Local Plan Review: Preferred Approach 2016-2035

Representation ID: 1078

Received: 05/02/2019

Respondent: Catherine Thomas

Representation Summary:

Object to Loxwood allocation on following grounds:
- unsustainable
- sewage capacity
- lack of public transport
- lack of employment
- flooding
- no demand for housing
- unequal distribution of housing

Full text:

Objection to the Chichester District Council (CDC) Draft Local Plan
I am writing in objection to the new draft Chichester District Council (CDC) Local Plan, in particular the proposed additional allocation of 125 houses in Loxwood for the period 2019 to 2035. This, with the 60 already allocated in the current Local Plan will result in more than 200 new houses in the village in less than 20 years given there'll be further houses built on small windfall sites.

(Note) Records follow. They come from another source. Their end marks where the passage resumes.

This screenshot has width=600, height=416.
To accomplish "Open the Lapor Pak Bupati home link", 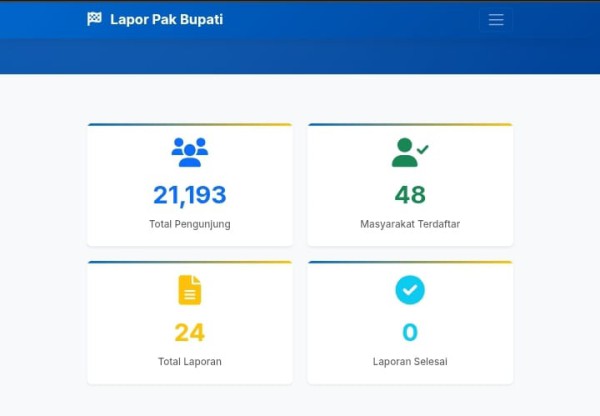I will click(166, 19).
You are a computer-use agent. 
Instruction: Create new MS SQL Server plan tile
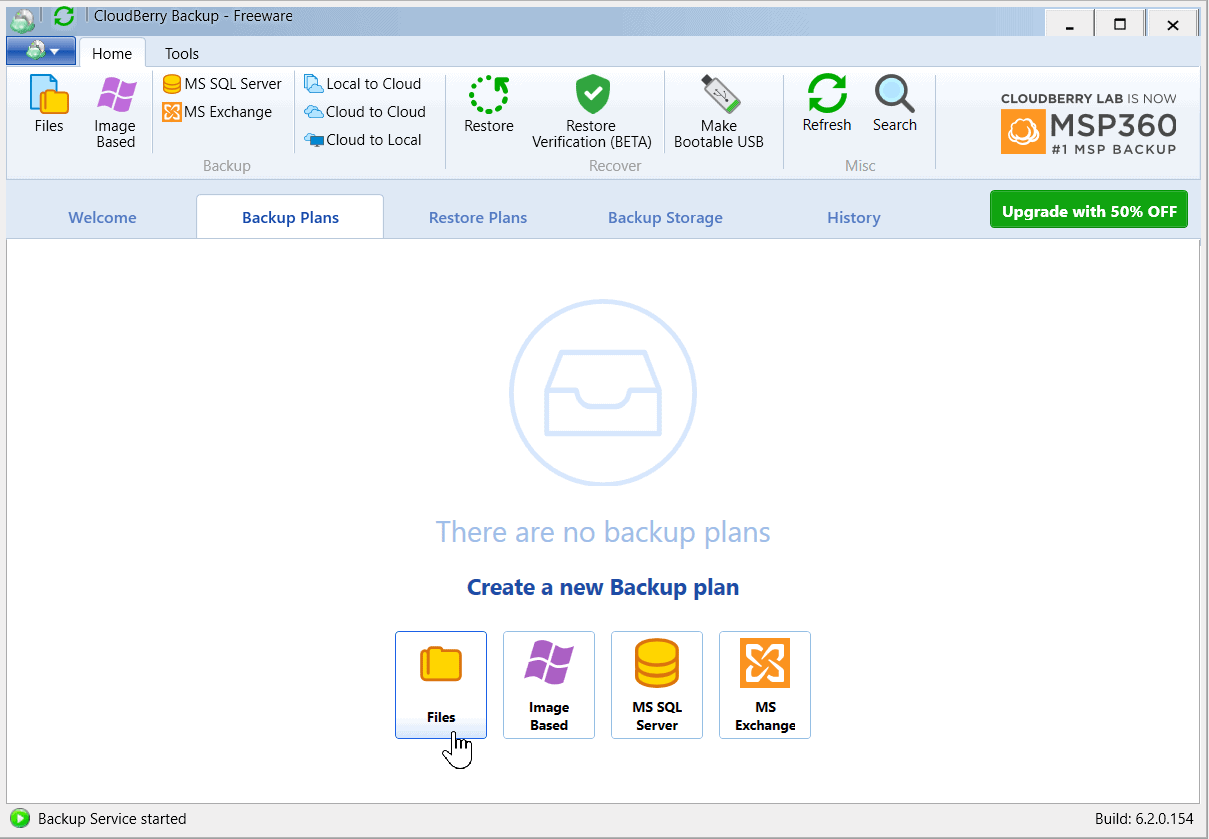(x=657, y=685)
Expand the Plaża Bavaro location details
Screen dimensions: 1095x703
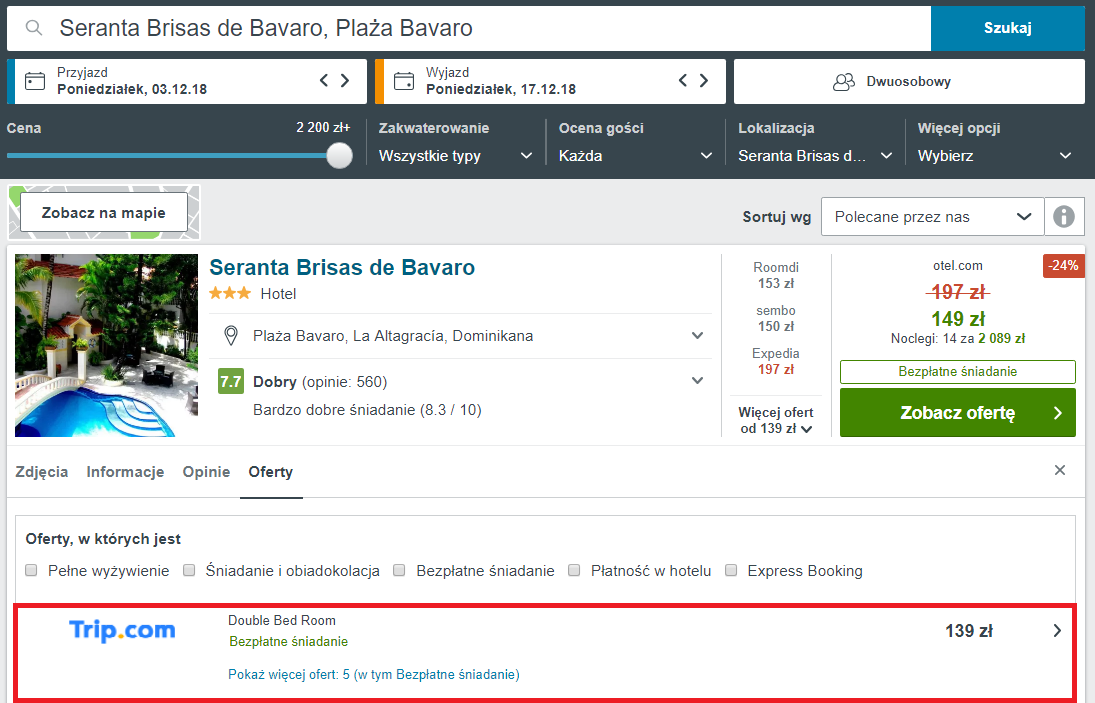[697, 335]
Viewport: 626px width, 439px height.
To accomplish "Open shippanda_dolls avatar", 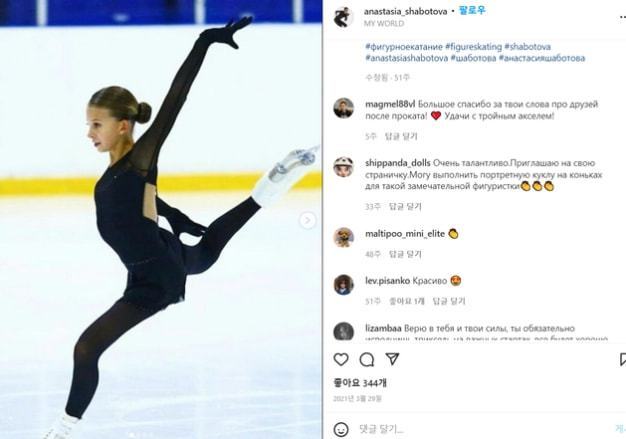I will (x=343, y=167).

My objection to the draft Local Plan is based on two main points: sustainability and the process by which it was developed as described below.

Firstly, both the National Planning Policy Framework (NPPF) part 2 requires Local Plans to deliver 'sustainable development' while para 4 of the draft Local Plan also seeks to deliver said 'sustainable development' through the following:

* the pattern of need and demand for housing and employment across the area;
* infrastructure capacity and constraints, in particular relating to wastewater treatment, roads and transport;
* environmental constraints - avoiding flood risk areas, protecting the environment designations, landscape quality, the historic environment and settlement character; and
* the availability of potential housing sites, their deliverability and phasing.

However, CDC is failing to meet those elements at all by allocating a further 125 new house to Loxwood considering that:

* Southern Water has stated that the Loxwood Sewage infrastructure has no more capacity and has no plans to update the infrastructure before 2025;
* Loxwood lacks a viable public transport system; just one bus a day each way between Cranleigh and Guildford;
* residents have to commute by road to work as there's no employment in Loxwood;
* parts of Loxwood are prone to both fluvial and surface water flooding;
* Loxwood has little local demand for new housing.

Secondly, national planning guidance is quite specific that district councils should carry out "desktop" studies of potential housing sites and then consult with the parishes. However, CDC did not followed this guidance and instead issued a call for sites for developers to respond to. Thus developers have driven the allocation of another 125 houses to Loxwood while Kirdford and Plaistow/Ifold have not been allocated any and Wisborough Green gets just 25 houses. No parish consultations took place about site allocations and no effort has been made to share the housing burden across the three parishes defined by CDC as "Service Villages".

So in conclusion I believe CDC has failed the sustainability requirements of both the NPPF and its own draft Local Plan while it has also ignored planning guidance regarding potential housing sites. Consequently, I am objecting to CDC's new draft Local Plan.